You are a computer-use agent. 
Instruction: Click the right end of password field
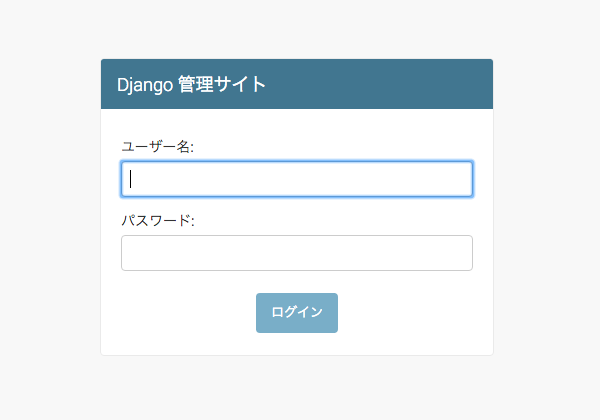tap(462, 253)
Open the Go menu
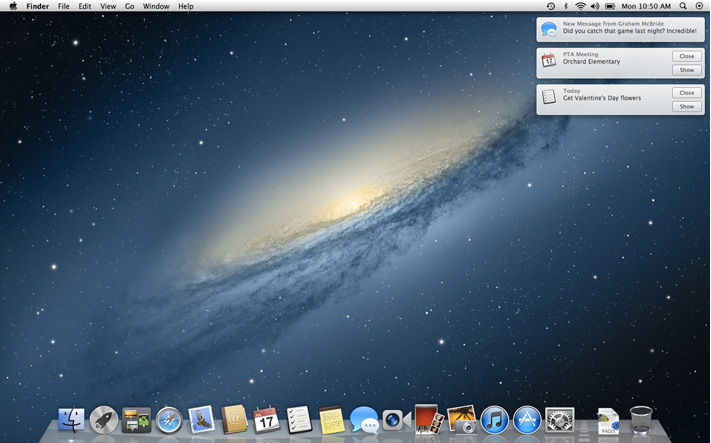The width and height of the screenshot is (711, 443). pos(129,6)
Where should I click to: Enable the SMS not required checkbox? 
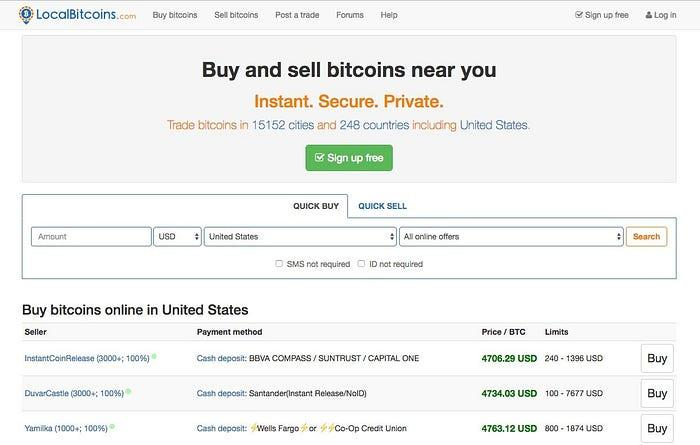[x=279, y=264]
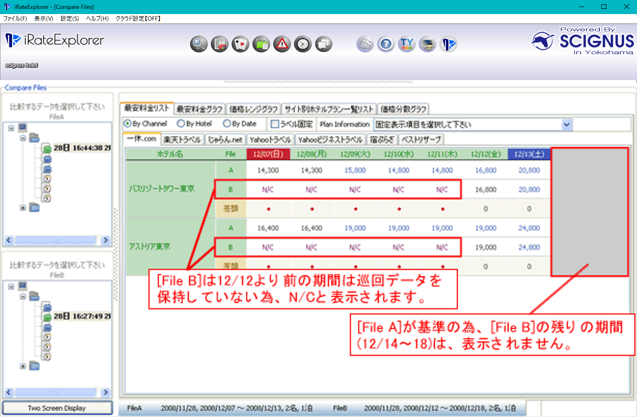Click the red warning triangle icon
This screenshot has width=637, height=417.
(x=283, y=44)
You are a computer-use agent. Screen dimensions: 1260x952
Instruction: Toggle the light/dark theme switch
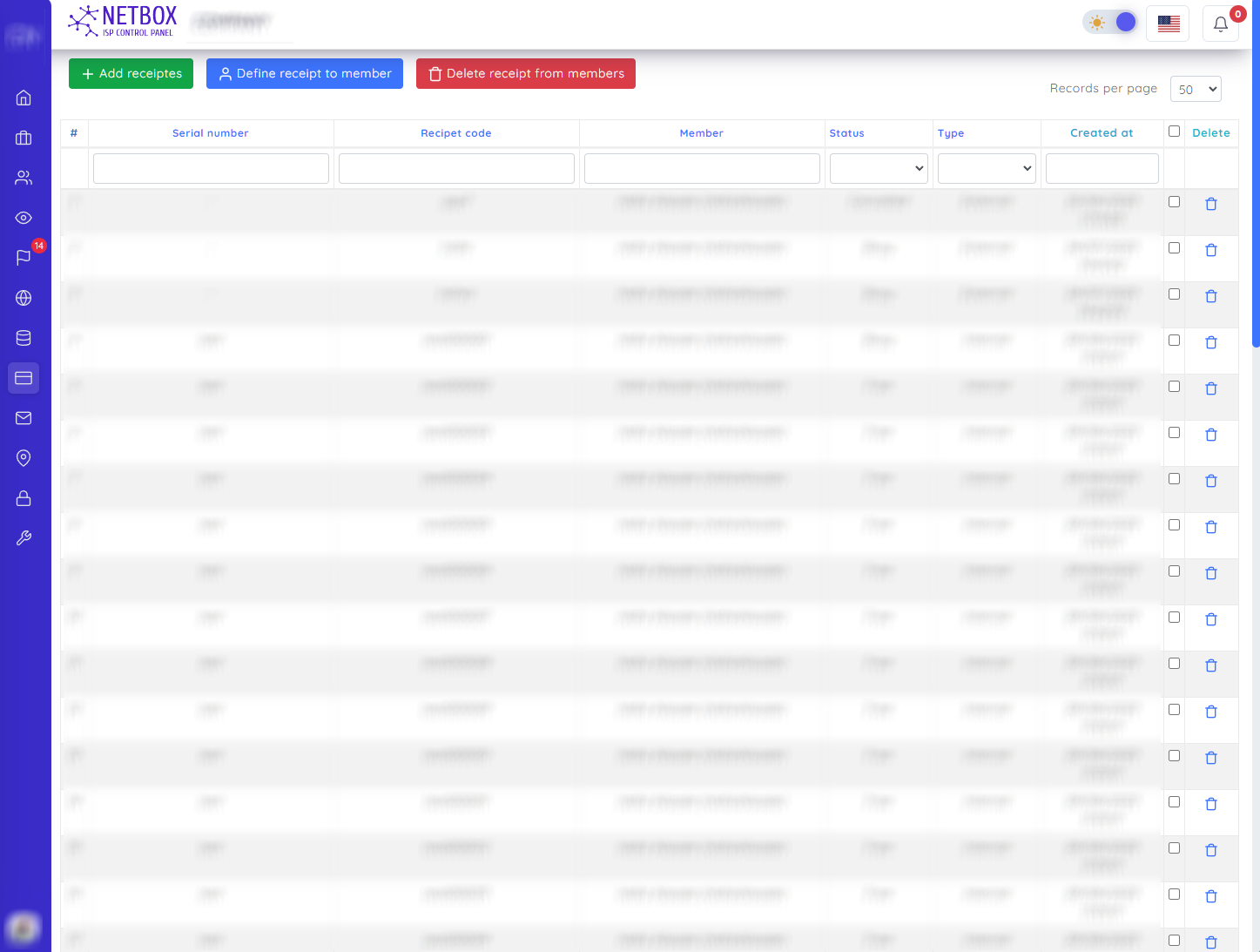tap(1110, 23)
--------
Drop the pictures, then reproduce exactly the lines from the one with "Where should I" through the final line of the listing.

Where should I click to: Enable the SMS not required checkbox? 
[x=279, y=264]
Click the red warning triangle icon
This screenshot has width=637, height=417.
(x=283, y=44)
You are a computer-use agent. Screen dimensions: 1260x952
Instruction: Toggle the light/dark theme switch
tap(1110, 23)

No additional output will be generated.